Salieron juntos de la habitación, caminaron por el pasillo y entraron a la morgue.

—¡Mierda santa! —exclamó Cualli al ver a los cadáveres, y luego darse cuenta en dónde estaba su amiga—. ¿Está viva?

—Sí. No debe de tardar en despertar. Deberías bajarla de ahí.

—Mejor ayúdame.

—Cualli, no sé si se te olvida, pero yo no tengo manos.

Cualli renegó y se acercó con asco a Samanta. Tratando de no pensar en lo que estaba haciendo, la rodeó con sus brazos, tocando el cuerpo del muerto, y la bajó al suelo.

Mientras Cualli batallaba con su amiga inconsciente, Biel deambuló por la morgue. Por puro instinto y curiosidad, atravesó la pared y entró a la siguiente habitación; encontrándose con una oficina. Se acercó al escritorio y miró los retratos que lo adornaban, al ver a las personas que aparecían salió del lugar de inmediato.
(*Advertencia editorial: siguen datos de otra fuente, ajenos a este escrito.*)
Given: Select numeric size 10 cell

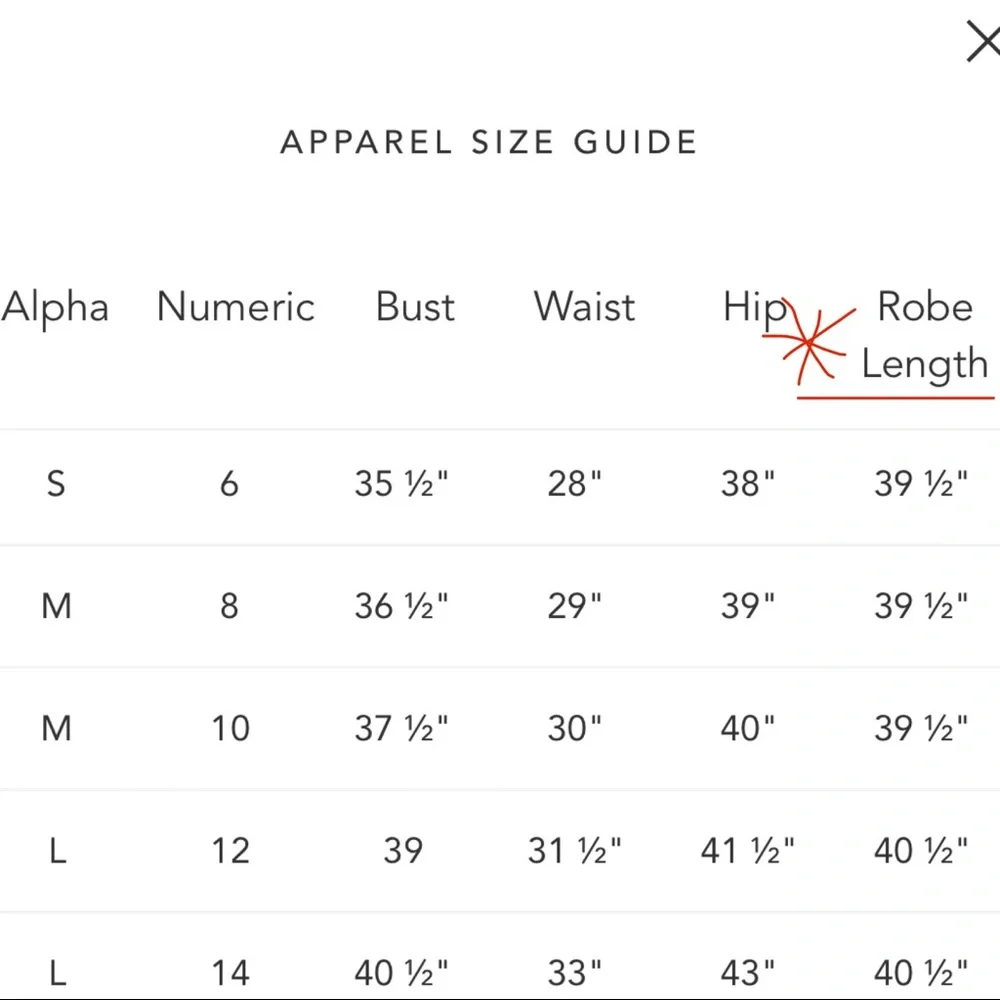Looking at the screenshot, I should point(230,728).
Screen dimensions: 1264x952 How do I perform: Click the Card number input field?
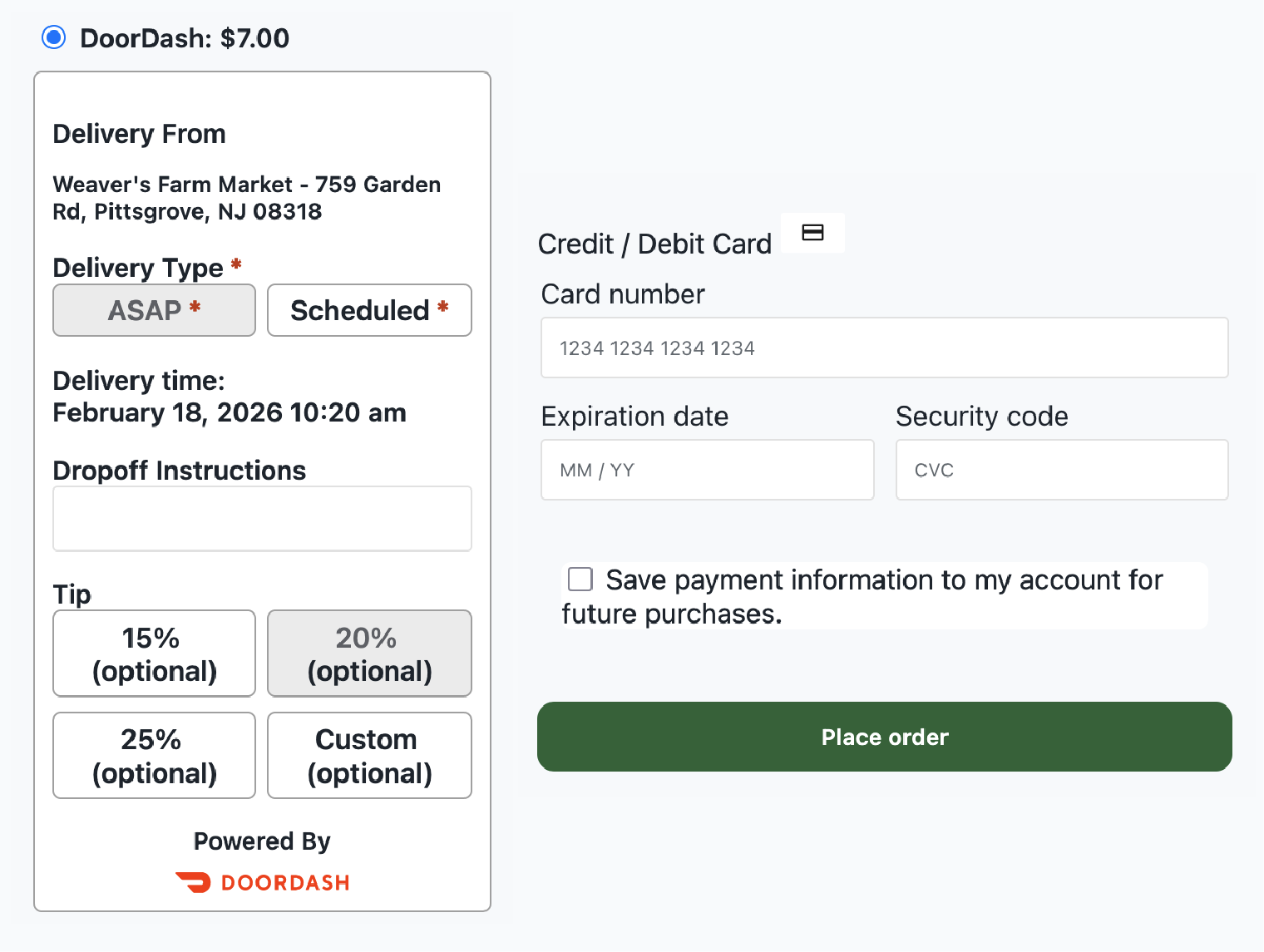[884, 348]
Al regresar, se topó con Cualli ayudando a una Samanta que apenas recobraba sus sentidos.

—Me tengo que ir, Cualli.

—¿Por qué? Quiero que Samanta te conozca. La salvaste.

—No se puede... necesito ir a la casa —salió flotando a toda velocidad de ahí.

Samanta abrió los ojos por completo, miró a su alrededor, y luego a Cualli, que la sostenía entre sus brazos.

—¡Dios mío, Cualli! ¿Qué mierda acaba de pasar?

Cualli comenzó a llorar y la abrazó con fuerza.

—Terminó todo, Samanta. Ya se fue el fantasma. No te va a molestar jamás.

Samanta recordó la posesión y lloró también. Abrazó con fuerza a su amiga, y se alegró de estar viva.

Mucho más tarde, cerca de la medianoche, cuando Cualli ya estaba en su casa, y le había cantado sus excusas a su abuela, al fin se encontró a solas con el fantasma para obtener todas las respuestas que necesitaba.

—Te llamé durante todo el día, pero no me contestaste —reclamó Cualli.

Mientras ella estaba acostada en su cama, el fantasma flotaba a su lado, como si la estuviera acompañando entre las cobijas.

—Salí a buscar respuestas.

—¿A qué preguntas?

—Me asustaste la otra noche, Cualli. No quiero que te vuelva a pasar eso, no me gustó verte así...

—Me has ayudado, Biel. Pronto podrás ascender al cielo.

—No lo hago por mí —confesó, ocasionando que el corazón de Cualli comenzara a latir con fuerza—. Me preocupas, Cualli. Creo que te quiero.